Top of PROVIDED PASSAGE

Hello all, I am new to these forums but think they could be really useful. I have had quite an odd last three months and I don't think any of it has sunk in yet. I wonder if it ever will. Being only 32 I never thought this could ever happen to me.
I felt a lump in my right breast in September, got it checked by a doc beginning of October and was sent for scan, mammogram and a biopsy. The biopsy found non invasive DCIS (precancerous cells) and so I had a WLE on 6/11/12. The pathology results on this showed invasive cancer cells with an unhealthy margin around it. The cancer was grade 3 and measured about 25mm.
I was advised I could either have another WLE to remove the DCIS or a mastectomy with immediate reconstruction. I decided on the latter and this was done on 6/12/12. Almost 4 weeks on I still have a bit of pain and I am only just starting to drive but I have been told that all the cancer was removed with the initial WLE and nothing had spread to the nodes.
I do though have to 4-5 months of chemo every three weeks followed by Herceptin and 5 yrs of Tamoxifen. I have my initial consultation for this on 7/1. I don't think I'm too worried about losing my head hair, more my eyebrows etc. I am also dreading the knowing looks from people when out and about.
Like I said earlier I am struggling to acknowledge that this happening to me. I feel like I should have been sooo ecstatic when I was told the cancer was gone but I never really acknowledged I had it in the first place so this was difficult. I guess I'm just numb to the emotions, maybe this is a good thing?? This may be what is keeping me so strong. I have 2 young girls so I need to be!
Anyway, I enough about me, I would be interested to hear other people's opinions on cold caps as my hospital offers this.
Thanks and good luck to anyone starting treatment this month.

Bottom of PROVIDED PASSAGE

- **REQUIRED ACTION 1**
In the breast cancer forum post, what grade was the cancer and how large was it?
- **REQUIRED ACTION 2**
Rewrite the paragraph of the breast cancer forum post that begins "I felt a lump in my right breast" as a short list of its main facts.

Top of DATA LISTING

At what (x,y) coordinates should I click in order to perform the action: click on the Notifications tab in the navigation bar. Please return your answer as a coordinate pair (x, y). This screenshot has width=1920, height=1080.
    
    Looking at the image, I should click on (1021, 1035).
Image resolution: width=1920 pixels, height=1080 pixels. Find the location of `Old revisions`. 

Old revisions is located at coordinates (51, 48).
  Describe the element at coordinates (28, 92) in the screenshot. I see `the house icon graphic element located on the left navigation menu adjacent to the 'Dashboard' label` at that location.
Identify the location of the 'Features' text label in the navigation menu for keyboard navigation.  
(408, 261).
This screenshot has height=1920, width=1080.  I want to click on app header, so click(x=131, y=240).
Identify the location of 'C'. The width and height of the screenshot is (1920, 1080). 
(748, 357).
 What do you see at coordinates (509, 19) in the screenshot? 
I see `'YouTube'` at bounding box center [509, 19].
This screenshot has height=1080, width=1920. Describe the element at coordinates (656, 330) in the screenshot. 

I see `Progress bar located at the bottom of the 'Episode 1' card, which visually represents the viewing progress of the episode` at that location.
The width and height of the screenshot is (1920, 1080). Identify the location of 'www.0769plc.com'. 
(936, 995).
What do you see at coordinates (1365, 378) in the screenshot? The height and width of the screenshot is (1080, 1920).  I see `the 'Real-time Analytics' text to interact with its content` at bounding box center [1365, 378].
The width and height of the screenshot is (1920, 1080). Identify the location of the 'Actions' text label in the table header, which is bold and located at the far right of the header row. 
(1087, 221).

Bottom of DATA LISTING

- **EXERCISE RESPONSE 1**
It was grade 3 and measured about 25mm.

- **EXERCISE RESPONSE 2**
- A lump was felt in the right breast in September.
- A doctor checked it at the beginning of October and sent the writer for a scan, mammogram and biopsy.
- The biopsy found non-invasive DCIS (precancerous cells).
- A WLE was done on 6/11/12.
- Its pathology showed invasive cancer cells with an unhealthy margin.
- The cancer was grade 3 and about 25mm.